*** Provided data

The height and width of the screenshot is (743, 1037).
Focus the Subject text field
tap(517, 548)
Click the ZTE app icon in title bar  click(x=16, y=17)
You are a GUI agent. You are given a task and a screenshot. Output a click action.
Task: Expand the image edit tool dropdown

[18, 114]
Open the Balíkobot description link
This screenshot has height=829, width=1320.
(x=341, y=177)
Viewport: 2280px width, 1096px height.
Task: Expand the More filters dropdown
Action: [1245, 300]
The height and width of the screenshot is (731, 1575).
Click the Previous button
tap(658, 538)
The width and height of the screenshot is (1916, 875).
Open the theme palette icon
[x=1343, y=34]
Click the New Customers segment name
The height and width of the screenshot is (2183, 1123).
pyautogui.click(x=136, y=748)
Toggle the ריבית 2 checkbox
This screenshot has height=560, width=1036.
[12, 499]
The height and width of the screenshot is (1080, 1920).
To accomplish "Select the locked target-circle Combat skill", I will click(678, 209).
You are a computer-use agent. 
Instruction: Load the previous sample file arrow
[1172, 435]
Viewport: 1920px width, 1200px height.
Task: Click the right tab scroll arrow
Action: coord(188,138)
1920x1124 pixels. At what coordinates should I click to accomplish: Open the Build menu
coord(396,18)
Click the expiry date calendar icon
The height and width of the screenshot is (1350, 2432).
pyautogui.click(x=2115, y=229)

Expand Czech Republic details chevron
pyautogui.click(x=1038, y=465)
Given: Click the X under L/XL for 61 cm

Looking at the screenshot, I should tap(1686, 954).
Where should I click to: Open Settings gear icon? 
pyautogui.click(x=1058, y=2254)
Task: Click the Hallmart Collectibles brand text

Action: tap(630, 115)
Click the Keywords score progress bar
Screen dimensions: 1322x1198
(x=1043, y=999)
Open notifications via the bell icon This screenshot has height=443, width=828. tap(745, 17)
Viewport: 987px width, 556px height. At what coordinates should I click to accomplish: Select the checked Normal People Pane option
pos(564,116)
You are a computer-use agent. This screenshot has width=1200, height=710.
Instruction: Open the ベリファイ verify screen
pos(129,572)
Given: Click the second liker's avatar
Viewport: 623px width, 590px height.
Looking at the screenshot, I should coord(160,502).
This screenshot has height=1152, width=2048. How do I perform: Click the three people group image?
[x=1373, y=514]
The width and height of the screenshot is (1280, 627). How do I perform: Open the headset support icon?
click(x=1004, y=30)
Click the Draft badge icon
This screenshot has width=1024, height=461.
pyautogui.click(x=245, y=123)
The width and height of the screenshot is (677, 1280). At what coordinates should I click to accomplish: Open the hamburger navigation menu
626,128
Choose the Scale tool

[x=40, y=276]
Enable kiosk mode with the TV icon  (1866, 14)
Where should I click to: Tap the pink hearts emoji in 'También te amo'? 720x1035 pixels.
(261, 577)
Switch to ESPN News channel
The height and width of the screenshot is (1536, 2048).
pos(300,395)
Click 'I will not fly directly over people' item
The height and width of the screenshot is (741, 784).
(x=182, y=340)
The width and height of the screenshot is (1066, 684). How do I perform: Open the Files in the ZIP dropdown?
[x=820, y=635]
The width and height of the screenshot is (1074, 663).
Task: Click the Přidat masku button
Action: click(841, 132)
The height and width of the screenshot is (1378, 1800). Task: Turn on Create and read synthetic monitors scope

******

(Stated problem) Return every line of the listing above that contains the string "computer".

(Output)
You are a computer-use agent. 
You are a computer-use agent. This screenshot has width=1200, height=710.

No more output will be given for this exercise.